The central goal of Bayesian inference is making sense of this posterior distribution; writing it down is the easy part. We have learned how to make sense of the posterior using sampling. Now, we will consider an alternative, generally far inferior but often nevertheless necessary, approach: optimization.

35.1 Summarizing the posterior near its maximum

For many posteriors, there exists a set of parameters for which the posterior is maximal. This set of parameters, denoted \(\theta^*\), is referred to as the maximal a posteriori parameter set, abbreviated MAP. Given that \(\theta^*\) maximizes the posterior, it is of some importance (but certainly not paramount importance), and may be useful in summarizing a posterior.

Finding the MAP is an optimization problem. In some simple, rare cases, the optimization problem may be solved analytically, though we will mostly focus on numerical methods. Specifically, we will discuss numerical methods for finding \(\theta^*\) for continuous \(\theta\) as we proceed through this lesson. For now, we will proceed assuming we have found \(\theta^*\) and seek to approximate the posterior distribution near the MAP.

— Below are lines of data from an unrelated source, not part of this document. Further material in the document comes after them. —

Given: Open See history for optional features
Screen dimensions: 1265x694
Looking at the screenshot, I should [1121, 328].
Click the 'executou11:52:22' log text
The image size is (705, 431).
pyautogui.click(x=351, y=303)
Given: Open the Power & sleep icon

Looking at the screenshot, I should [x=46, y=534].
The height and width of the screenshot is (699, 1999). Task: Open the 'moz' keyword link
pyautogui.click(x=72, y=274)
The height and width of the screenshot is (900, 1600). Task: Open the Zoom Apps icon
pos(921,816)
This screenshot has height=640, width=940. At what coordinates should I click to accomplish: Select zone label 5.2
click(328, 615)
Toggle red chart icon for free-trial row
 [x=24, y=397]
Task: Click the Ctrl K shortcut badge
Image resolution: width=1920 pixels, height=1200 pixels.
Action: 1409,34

Near the MAP, we can approximately express the log posterior as a Taylor expansion truncated to second order,

\[\begin{align} \ln g(\theta\mid y) \approx \ln g(\theta^*\mid y) + \frac{1}{2}\left(\theta - \theta^*\right)^\mathsf{T} \cdot \mathsf{B} \cdot \left(\theta - \theta^*\right), \end{align} \]

where \(\mathsf{B}\) is the symmetric Hessian matrix of second derivatives, with entries

\[\begin{align} B_{ij} = \left.\frac{\partial^2\,\ln g(\theta\mid y)}{\partial \theta_i\,\partial \theta_j}\right|_{\theta = \theta^*}. \end{align} \]

In one dimension, this is

\[\begin{align} \ln g(\theta\mid y) \approx \ln g(\theta^*\mid y) + \frac{1}{2}\left(\left.\frac{\partial^2\,\ln g(\theta\mid y)}{\partial \theta^2}\right|_{\theta = \theta^*}\right) \left(\theta - \theta^*\right)^2 = \ln g(\theta^*\mid y) - \frac{\left(\theta - \theta^*\right)^2}{2\sigma^2}, \end{align} \]

where we have defined

\[\begin{align} \sigma^2 = -\left(\left.\frac{\partial^2\,\ln g(\theta\mid y)}{\partial \theta^2}\right|_{\theta = \theta^*}\right)^{-1}. \end{align} \]

We note that the \(-(\theta-\theta^*)^2/2\sigma^2\) term is the \(\theta\)-dependence of the logarithm of the PDF of a Normal distribution! We can therefore locally approximate the posterior distribution as Normal near the MAP;

\[\begin{align} g(\theta\mid y) \approx \frac{1}{\sqrt{2\pi\sigma^2}}\,\exp\left[-\frac{\left(\theta - \theta^*\right)^2}{2\sigma^2}\right]. \end{align} \]

This generalizes to multiple dimensions, where the covariance matrix \(\mathsf{\Sigma}\) of the approximate multivariate Normal distribution is related to the Hessian matrix by

\[\begin{align} \mathsf{\Sigma} = - \mathsf{B}^{-1}. \end{align} \]

Note that the covariance matrix is not the inverse of every element of the Hessian; it is the inverse of the Hessian matrix. Note also that optimization theory tells us that because the Hessian is evaluated at \(\theta^*\), which maximizes the posterior, the Hessian must be negative definite. Therefore, the covariance matrix must be positive definite, which we already know must by the case for a multivariate Normal distribution.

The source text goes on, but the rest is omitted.